CalSTRS explores more directs, co-investment

  • CalSTRS exploring pros and cons of direct investments
  • Setting up an external operating company in play
  • CalSTRS’s PE program valued at $17.3 bln

California State Teachers Retirement System is examining the pros and cons of investing directly in private companies, rather than through traditional private equity funds and separate accounts.

An investment memo, included in the $215.3 billion retirement system’s Nov. 1 board materials, says CalSTRS will study and review direct-investment opportunities across the entire private markets platform, which includes real estate and infrastructure as well.

The review is designed “to identify the factors that go into deciding whether to change or augment our current investment strategies to a more direct or internal approach,” according to the memo.

The memo was written by CIO Christopher Ailman and Director of Real Estate Mike DiRe, whose program already oversees a small number of direct positions in companies.

“Over the course of the coming meetings, we will provide the Investment Committee with the pros and cons, costs, and risks of specific direct strategies,” the memo says.

Taking direct stakes in private companies would offer CalSTRS a number of advantages, including an ability to exert greater control over its assets and reducing the hefty fees paid to external private markets managers.

But scaling up its direct-investment program would also eat up the time of the retirement system’s staff, driving up internal costs. Direct investments also lead to a less diverse portfolio, which in turn drives up risk.

One of the options for pursuing direct deals involves setting up or acquiring an operating company, or some other external investment entity, the memo says.

“Investments in operating companies are the most complicated and difficult method of direct investing. It not only requires significant staff expertise and time, but it also requires the investor to adroitly balance company and asset goals and investments,” according to the memo.

The CalSTRS memo also notes opportunities to co-invest alongside general partners, a strategy in which the retirement system is already quite active.
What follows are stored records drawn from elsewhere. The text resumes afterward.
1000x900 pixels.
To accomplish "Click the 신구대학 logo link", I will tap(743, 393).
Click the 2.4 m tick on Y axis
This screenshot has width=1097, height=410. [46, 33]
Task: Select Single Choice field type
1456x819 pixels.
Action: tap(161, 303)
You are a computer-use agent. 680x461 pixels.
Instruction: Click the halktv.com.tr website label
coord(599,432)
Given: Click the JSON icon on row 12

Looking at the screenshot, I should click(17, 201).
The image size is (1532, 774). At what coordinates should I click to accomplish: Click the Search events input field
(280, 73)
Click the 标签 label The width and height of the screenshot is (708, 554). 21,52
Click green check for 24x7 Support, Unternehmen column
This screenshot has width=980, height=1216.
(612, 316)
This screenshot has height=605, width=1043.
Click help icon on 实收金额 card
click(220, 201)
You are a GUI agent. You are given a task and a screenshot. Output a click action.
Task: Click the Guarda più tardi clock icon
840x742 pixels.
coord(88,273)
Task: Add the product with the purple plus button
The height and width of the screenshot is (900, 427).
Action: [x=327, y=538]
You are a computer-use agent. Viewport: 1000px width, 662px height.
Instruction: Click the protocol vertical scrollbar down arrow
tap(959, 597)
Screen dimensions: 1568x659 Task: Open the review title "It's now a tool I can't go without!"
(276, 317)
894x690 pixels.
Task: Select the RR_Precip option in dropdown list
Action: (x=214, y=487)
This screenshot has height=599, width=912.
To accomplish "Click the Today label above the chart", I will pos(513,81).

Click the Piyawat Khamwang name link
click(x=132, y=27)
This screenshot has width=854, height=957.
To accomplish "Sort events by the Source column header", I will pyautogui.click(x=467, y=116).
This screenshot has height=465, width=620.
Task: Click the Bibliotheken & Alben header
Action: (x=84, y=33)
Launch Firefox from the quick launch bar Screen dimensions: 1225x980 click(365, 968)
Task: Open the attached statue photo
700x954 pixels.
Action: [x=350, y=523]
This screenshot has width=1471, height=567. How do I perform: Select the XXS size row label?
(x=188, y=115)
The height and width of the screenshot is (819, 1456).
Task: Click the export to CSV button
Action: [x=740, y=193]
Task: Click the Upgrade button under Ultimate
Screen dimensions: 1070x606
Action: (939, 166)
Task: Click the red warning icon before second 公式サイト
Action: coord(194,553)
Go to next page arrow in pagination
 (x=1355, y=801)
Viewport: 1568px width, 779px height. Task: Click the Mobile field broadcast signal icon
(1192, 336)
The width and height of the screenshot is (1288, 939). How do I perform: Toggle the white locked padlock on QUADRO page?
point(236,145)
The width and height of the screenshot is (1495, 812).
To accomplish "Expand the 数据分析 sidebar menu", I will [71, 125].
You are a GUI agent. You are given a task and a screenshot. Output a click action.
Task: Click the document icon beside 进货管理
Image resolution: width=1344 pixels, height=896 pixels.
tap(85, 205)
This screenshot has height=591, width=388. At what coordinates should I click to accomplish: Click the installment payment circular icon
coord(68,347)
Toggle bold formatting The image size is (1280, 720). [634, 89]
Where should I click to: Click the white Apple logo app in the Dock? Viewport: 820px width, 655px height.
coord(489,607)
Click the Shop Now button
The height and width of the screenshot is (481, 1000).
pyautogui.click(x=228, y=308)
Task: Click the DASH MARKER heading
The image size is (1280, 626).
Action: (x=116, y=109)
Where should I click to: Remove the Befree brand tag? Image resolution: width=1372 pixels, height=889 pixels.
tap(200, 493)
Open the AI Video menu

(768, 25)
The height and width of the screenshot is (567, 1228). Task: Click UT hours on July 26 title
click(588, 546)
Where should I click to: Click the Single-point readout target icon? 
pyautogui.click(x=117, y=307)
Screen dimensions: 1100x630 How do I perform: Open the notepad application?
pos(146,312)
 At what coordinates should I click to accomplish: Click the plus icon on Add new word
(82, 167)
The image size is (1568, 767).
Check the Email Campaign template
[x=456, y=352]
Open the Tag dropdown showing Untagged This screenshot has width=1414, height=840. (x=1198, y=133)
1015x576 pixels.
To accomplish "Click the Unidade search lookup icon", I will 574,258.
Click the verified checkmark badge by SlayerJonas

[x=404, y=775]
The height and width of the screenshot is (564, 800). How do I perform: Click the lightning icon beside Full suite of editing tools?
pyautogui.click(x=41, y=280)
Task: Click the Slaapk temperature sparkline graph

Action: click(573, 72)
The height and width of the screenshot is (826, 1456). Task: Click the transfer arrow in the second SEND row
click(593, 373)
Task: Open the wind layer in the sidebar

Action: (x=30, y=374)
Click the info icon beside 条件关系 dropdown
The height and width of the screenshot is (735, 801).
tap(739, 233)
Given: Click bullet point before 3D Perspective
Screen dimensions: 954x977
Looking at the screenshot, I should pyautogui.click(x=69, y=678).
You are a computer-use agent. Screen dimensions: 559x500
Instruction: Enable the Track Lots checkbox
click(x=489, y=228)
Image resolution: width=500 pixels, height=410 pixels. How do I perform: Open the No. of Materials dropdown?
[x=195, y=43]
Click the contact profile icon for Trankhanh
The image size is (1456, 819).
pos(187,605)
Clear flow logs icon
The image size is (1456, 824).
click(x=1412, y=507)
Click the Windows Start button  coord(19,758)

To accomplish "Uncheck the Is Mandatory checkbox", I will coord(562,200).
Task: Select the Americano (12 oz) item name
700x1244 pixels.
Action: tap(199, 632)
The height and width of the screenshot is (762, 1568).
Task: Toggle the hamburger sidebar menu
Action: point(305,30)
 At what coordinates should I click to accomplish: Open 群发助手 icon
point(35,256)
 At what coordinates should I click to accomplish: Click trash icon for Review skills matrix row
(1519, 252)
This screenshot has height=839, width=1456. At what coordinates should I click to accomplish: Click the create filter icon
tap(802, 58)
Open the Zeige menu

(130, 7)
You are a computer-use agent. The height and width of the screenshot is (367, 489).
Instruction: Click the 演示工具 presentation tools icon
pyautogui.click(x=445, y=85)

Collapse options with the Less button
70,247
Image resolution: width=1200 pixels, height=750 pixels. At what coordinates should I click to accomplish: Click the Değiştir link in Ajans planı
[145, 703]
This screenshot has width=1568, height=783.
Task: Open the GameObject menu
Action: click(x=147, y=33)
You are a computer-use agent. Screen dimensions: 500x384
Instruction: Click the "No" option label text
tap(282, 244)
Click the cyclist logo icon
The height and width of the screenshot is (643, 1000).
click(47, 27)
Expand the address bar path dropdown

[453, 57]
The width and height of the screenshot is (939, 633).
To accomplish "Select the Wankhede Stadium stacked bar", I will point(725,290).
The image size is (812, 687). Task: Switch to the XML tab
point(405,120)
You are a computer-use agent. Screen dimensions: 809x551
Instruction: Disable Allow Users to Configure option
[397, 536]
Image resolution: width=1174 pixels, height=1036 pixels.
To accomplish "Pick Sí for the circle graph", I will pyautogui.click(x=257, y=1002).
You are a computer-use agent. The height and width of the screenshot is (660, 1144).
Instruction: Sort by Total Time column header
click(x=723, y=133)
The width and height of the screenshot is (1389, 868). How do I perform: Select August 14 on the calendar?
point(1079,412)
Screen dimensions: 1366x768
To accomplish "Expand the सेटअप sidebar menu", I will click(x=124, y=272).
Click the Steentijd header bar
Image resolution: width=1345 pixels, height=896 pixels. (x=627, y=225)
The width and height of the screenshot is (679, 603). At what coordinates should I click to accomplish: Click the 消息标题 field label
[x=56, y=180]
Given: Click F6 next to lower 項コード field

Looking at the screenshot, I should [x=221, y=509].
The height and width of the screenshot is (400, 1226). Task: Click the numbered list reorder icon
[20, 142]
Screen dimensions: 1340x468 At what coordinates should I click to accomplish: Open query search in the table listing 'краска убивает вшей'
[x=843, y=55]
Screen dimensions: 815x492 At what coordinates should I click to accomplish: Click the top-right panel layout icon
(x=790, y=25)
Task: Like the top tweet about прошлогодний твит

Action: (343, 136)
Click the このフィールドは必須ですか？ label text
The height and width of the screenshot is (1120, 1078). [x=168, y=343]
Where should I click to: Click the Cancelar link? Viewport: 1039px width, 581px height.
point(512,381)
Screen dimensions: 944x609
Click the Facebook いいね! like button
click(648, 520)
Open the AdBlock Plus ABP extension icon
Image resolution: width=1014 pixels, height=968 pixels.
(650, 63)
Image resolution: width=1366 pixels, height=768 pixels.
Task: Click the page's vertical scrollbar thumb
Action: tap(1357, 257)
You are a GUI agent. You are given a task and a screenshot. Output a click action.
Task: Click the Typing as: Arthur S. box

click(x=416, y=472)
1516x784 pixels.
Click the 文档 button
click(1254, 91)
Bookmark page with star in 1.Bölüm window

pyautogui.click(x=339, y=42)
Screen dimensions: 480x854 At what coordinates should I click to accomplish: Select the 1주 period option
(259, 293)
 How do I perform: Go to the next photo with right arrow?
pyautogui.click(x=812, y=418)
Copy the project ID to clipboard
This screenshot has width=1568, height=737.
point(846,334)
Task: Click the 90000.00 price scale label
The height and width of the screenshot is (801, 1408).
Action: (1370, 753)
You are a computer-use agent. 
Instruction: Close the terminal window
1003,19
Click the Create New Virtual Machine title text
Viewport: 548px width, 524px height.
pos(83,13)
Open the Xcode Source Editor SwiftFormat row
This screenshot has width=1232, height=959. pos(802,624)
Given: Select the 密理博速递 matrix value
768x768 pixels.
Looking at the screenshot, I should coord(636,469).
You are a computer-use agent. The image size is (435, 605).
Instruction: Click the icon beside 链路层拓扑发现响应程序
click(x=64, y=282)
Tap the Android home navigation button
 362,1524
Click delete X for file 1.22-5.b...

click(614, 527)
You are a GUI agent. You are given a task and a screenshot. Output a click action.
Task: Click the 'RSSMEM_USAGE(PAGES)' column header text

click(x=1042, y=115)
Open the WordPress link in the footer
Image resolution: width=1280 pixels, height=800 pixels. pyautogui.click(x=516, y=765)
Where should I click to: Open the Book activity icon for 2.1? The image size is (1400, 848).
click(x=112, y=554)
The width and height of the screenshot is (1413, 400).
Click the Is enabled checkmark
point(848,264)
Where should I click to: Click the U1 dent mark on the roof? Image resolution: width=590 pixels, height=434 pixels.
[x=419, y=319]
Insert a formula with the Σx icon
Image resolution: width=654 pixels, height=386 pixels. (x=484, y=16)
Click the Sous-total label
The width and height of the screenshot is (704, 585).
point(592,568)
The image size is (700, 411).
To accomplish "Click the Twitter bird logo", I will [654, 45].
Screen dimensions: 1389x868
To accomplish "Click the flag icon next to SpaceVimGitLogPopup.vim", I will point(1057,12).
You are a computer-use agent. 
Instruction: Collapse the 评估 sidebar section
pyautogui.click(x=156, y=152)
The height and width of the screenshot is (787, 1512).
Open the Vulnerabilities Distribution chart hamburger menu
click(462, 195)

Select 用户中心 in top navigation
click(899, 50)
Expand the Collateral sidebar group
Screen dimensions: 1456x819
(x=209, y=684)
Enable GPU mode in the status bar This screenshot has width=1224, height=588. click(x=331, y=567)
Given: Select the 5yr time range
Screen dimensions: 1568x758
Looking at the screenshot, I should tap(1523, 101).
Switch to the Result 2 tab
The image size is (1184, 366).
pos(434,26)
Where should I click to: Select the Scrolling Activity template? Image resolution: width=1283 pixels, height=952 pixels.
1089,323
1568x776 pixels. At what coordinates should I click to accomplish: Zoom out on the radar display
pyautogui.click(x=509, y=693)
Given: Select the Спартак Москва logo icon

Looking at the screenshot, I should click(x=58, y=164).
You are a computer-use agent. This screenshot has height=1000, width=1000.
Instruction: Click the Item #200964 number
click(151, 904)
Co-investments, which represent 5.4 percent of the $17.3 billion PE program’s total exposure, netted CalSTRS an 8.2 percent return since inception. CalSTRS co-invested $228 million in private equity deals in the first half of 2017, a recent investment report shows.

In July, CalSTRS staff proposed to overhaul part of its PE program to invest in more complex co-investment and secondary-market deals.

Director of Private Equity Margot Wirth and Portfolio Manager Rob Ross proposed setting up a separately managed account to give the retirement system access to larger deals, prior to when they’re syndicated to other investors.

The proposal would have also allowed staff to pursue secondary market holdings, including stakes in PE general partners. It’s unclear whether CalSTRS will ultimately execute on the latter strategy, which, in theory, could yield more opportunities for direct investments.

The retirement system did not respond to a request for comment.

Lower costs

CalSTRS, along with many public pensions, is confronting internal and external pressures to bring down the costs of its private equity portfolio — the most expensive asset class in its investment program.

Last year, CalSTRS paid $206 million of management fees to its PE managers, a cost report in November meeting materials shows. The system paid an additional $118 million in operating and other expenses.

Many large institutions are making an effort to bring down those costs through direct and co-investment strategies, which typically come with zero or significantly reduced external fees.

California’s other major public pension, the $337.8 billion California Public Employees’ Retirement System, has also explored new models for its PE program in recent months.

CalPERS staff and board members have discussed setting up an external entity to invest directly into companies, as well as handing off some of its portfolio to BlackRock or forming separate partnerships with other major institutions.

CalSTRS’s private equity program has returned 13 percent since inception, a recent investment report says. The program generated roughly $600 million of positive cash flows through the first two quarters of 2016.